Businesses, or vendors, that sell to other businesses (B2B) have special PR concerns. In some ways, it’s easier for them, as their customer is a specific company vs. individuals who could be living anywhere. However, a vendor cannot escape the reality that in the end, their client’s customers are their customers, too. If the customers are happy, then the client is happy. Successful PR, then, will include the elements common to all campaigns but also acknowledge this fact on some level.
Talking about B2B can get a little complicated, so for the sake of simplicity, we will discuss the hypothetical example of a clothing manufacturer that sells to a retailer. Even if you are in a different industry, you should still find the below ideas relevant to your own public relations.
A manufacturer may sell its clothing to a retailer like Walmart or Target, but ideally, those shirts and shoes won’t stay there for long. Once they are sold, the retailer won’t want them to be returned. So, your job is to know what is standing in their way of making that happen and to then convince them you can solve all of those issues.
This gets tricky. A clothing manufacturer, for example, has its own “in/out” door to monitor: what it needs coming into its factory so that clothes can be made and what it needs in order to get them to retailers. Rest assured, the retailer knows this, too, because if they don’t get the clothes from the manufacturer, then their business fails.

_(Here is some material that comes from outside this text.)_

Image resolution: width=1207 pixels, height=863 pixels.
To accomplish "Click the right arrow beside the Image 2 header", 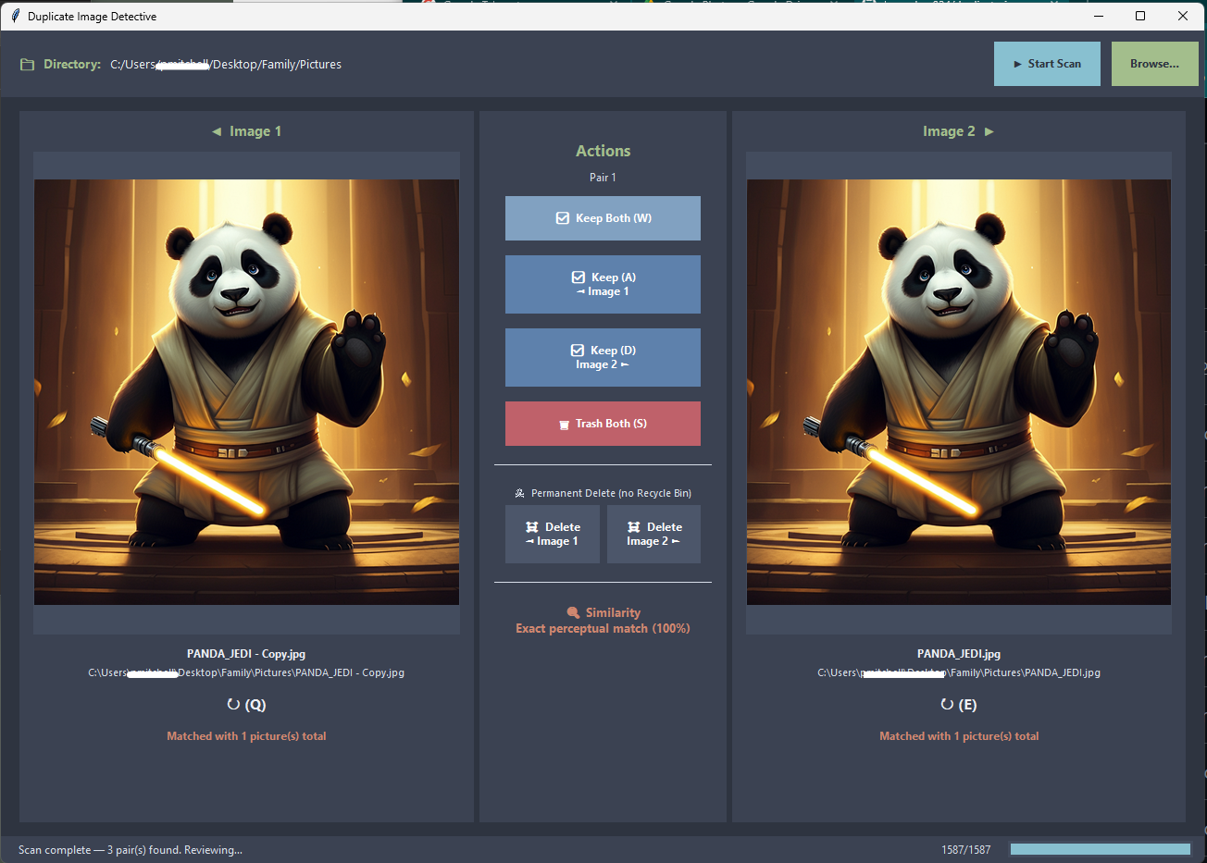I will click(989, 130).
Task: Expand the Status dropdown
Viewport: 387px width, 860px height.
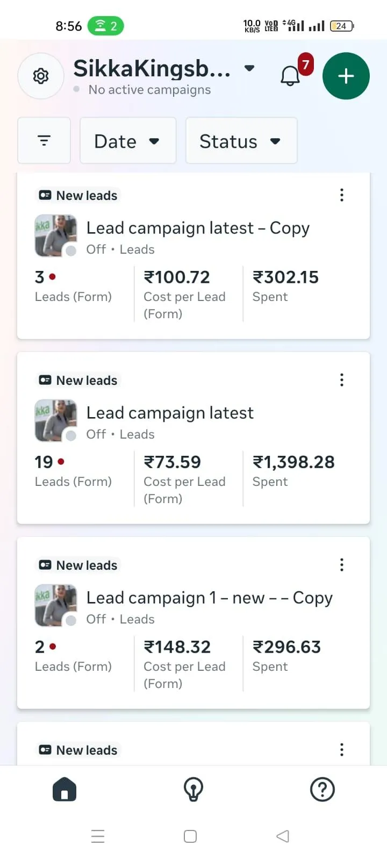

The obvious example here is COVID-19, whose emergence on the world stage helped to clog ports and supply chains. Really, though, a lot of events could cause the same problems, including natural disasters, political upheaval, rising prices, and shortage of labor. There are many ways that a manufacturer can (and should) use public relations to its advantage to reassure retailers:
The CEO can be interviewed by the media about the impact of the event, including the company’s response to it.
The company’s social media team can post real-time photos and videos to show that operations are either continuing or at least returning to normal.
Even once the event has passed, there is sure to be another one. If the manufacturer releases pieces that let the public/retailers know it has a plan for handling future snags, that can restore confidence.
In the case of the clothing manufacturer, it is starting from a bit of a deficit these days. Sustainability is on the rise, and fast fashion is out. Retailers are hearing more and more from customers that the environment is a big concern, which means it should concern the manufacturer, too. Consumers also aware that human trafficking and low wages are found in factories, and they are demanding evidence that the clothing they buy is ethically sourced.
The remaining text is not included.